AMMA: A Multi-Chiplet Memory-Centric Architecture for Low-Latency 1M Context Attention Serving

Zhongkai Yu,Haotian Ye,Chenyang Zhou,Ohm Rishabh Venkatachalam,Zaifeng Pan,Zhengding Hu,Junsung Kim,Won Woo Ro,Po-An Tsai,Shuyi Pei,Yangwook Kang,Yufei Ding

All current LLM serving systems place the GPU at the center, from production-level attention-FFN disaggregation to NVIDIA's Rubin GPU-LPU heterogeneous platform. Even academic PIM/PNM proposals still treat the GPU as the central hub for cross-device communication. Yet the GPU's compute-rich architecture is fundamentally mismatched with the memory-bound nature of decode-phase attention, inflating serving latency while wasting power and die area on idle compute units. The problem is compounded as reasoning and agentic workloads push context lengths toward one million tokens, making attention latency the primary user-facing bottleneck. To address these inefficiencies, we present AMMA, a multi-chiplet, memory-centric architecture for low-latency long-context attention. AMMA replaces GPU compute dies with HBM-PNM cubes, roughly doubling the available memory bandwidth to better serve memory-bound attention workloads. To translate this bandwidth into proportional performance gains, we introduce (i) a logic-die microarchitecture that fully exploits per-cube internal bandwidth for decode attention under a minimal power and area budget, (ii) a two-level hybrid parallelism scheme, and (iii) a reordered collective flow that reduces intra-chip die-to-die communication overhead. We further conduct a design-space exploration over per-cube compute power and intra-chip D2D link bandwidth, providing actionable guidance for hardware designers. Evaluations show that AMMA achieves 15.5X lower attention latency and 6.9X lower energy consumption compared with the NVIDIA H100.

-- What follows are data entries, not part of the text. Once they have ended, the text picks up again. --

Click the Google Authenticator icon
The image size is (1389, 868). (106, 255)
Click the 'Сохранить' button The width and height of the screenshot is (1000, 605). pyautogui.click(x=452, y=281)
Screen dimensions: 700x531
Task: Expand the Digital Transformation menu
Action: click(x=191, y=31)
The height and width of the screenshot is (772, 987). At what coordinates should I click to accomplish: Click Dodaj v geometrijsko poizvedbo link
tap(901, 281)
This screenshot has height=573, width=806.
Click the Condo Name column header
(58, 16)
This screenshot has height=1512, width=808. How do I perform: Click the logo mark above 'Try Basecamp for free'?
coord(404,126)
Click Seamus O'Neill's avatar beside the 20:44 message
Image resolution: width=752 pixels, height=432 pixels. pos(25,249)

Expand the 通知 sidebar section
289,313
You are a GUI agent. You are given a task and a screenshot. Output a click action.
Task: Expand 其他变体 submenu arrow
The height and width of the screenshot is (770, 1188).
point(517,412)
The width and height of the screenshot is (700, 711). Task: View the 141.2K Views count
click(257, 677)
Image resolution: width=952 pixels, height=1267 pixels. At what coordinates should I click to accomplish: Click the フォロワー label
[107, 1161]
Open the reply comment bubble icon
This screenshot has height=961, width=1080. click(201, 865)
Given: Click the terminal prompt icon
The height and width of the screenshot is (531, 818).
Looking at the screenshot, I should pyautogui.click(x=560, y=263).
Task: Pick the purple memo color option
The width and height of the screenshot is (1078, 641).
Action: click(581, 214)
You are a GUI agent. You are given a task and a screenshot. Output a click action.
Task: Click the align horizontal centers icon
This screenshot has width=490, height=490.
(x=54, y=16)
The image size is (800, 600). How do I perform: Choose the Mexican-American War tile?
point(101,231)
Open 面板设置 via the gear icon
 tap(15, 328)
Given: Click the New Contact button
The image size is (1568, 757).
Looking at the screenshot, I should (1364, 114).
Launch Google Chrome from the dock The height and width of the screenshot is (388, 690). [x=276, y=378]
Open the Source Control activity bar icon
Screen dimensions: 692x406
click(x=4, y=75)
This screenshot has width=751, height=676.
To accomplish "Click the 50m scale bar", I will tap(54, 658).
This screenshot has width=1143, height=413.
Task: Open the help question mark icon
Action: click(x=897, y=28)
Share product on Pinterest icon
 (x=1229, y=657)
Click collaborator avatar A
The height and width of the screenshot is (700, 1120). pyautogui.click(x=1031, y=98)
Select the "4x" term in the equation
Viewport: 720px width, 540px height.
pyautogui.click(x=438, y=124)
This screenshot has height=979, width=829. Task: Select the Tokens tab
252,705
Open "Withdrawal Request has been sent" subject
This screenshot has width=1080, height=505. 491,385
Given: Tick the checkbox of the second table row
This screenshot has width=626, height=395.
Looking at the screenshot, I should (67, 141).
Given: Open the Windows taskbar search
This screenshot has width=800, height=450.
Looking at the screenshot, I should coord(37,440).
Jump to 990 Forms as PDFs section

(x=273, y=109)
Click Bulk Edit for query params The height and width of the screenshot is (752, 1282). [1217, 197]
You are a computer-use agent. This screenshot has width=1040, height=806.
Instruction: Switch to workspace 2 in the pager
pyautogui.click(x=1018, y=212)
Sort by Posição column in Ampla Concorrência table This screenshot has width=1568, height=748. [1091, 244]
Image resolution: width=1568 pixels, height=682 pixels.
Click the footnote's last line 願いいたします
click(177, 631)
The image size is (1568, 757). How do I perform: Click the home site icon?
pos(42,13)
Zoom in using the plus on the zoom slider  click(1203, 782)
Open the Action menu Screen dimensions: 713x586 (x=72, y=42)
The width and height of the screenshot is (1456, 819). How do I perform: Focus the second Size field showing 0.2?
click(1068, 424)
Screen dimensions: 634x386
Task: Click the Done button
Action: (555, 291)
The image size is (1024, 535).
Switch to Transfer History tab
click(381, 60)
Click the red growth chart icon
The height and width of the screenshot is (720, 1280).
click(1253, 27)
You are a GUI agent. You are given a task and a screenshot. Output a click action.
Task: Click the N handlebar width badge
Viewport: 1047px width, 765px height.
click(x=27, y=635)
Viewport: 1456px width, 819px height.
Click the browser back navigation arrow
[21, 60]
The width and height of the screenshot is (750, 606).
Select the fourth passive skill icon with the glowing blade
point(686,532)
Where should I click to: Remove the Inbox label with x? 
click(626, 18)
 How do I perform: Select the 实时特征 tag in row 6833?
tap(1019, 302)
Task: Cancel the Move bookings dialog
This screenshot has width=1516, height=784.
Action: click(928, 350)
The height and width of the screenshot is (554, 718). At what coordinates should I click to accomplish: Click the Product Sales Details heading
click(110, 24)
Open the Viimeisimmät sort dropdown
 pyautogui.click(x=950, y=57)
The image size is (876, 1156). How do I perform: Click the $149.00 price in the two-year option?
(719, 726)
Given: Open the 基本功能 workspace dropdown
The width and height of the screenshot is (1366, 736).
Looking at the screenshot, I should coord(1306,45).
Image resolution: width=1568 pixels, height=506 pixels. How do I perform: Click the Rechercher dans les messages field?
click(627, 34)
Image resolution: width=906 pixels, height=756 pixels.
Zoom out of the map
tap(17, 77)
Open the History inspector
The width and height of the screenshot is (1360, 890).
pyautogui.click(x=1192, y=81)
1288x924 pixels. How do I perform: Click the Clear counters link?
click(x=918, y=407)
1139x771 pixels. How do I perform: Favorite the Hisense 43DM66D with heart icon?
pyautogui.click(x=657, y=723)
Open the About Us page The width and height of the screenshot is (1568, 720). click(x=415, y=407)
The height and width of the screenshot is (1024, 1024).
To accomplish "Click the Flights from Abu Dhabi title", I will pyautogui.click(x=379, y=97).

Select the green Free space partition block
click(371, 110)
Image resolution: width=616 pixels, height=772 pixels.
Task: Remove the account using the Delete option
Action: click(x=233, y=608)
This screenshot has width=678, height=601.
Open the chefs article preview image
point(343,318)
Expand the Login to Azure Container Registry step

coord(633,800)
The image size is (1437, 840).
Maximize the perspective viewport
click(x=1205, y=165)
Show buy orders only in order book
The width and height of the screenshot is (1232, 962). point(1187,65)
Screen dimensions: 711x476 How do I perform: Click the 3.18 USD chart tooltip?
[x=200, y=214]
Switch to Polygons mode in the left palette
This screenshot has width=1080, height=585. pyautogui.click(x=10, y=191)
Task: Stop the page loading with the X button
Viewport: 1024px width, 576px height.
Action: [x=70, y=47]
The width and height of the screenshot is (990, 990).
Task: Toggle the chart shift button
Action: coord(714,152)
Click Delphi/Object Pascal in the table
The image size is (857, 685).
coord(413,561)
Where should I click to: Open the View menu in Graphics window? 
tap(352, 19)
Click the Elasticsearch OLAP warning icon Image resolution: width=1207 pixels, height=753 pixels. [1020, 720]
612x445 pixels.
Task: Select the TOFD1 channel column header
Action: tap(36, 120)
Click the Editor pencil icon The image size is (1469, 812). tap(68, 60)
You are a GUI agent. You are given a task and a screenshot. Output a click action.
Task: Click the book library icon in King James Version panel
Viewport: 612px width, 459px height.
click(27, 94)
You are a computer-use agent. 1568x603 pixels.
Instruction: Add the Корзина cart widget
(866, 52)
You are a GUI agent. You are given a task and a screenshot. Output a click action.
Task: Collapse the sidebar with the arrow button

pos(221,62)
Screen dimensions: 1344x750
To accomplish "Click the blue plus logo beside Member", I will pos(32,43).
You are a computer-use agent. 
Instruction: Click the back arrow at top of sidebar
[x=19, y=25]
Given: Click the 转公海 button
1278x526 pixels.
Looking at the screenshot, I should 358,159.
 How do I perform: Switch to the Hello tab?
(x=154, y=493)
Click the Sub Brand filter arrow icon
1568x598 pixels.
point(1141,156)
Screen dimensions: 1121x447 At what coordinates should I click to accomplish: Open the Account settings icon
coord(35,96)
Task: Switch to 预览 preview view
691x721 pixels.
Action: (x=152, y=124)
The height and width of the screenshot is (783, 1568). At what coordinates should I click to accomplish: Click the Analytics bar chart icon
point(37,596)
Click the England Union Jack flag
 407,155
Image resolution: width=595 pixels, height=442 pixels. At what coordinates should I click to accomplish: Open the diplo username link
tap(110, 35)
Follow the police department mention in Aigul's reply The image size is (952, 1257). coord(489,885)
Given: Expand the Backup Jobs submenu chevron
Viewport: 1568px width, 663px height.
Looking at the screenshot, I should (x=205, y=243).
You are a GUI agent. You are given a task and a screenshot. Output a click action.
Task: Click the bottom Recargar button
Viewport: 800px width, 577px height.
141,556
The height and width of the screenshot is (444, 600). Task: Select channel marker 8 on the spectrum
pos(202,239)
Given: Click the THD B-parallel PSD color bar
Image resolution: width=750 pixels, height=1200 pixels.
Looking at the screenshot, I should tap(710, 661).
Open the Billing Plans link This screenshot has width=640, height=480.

翻译：所有当前的LLM服务系统均以GPU为中心，从生产级别的注意力-前馈网络解耦架构到NVIDIA的Rubin GPU-LPU异构平台均如此。即便是学术界的PIM/PNM方案，仍将GPU视为跨设备通信的核心枢纽。然而GPU高计算密度的架构从根本上与解码阶段注意力机制的存储密集型特性不匹配，导致服务延迟增加，同时空闲计算单元浪费功耗与芯片面积。随着推理与代理型工作负载将上下文长度推向百万级标记，注意力延迟已成为用户感知的主要瓶颈。针对上述低效问题，我们提出AMMA——一种面向低延迟长上下文注意力服务的多芯粒存算一体架构。AMMA用HBM-PNM立方体替代GPU计算芯粒，使可用内存带宽近乎翻倍，以更好地服务于存储密集型的注意力工作负载。为将带宽优势转化为相应的性能提升，我们提出：(i) 一种以最小功耗与面积预算充分开发每个立方体内部解码注意力带宽的逻辑芯粒微架构；(ii) 一种两级混合并行方案；(iii) 一种优化芯粒间通信开销的重排序集合流。我们进一步对每立方体计算能力与片内芯粒间链路带宽进行了设计空间探索，为硬件设计者提供可操作的指导。评估表明，与NVIDIA H100相比，AMMA实现了15.5倍的注意力延迟降低和6.9倍的能量消耗降低。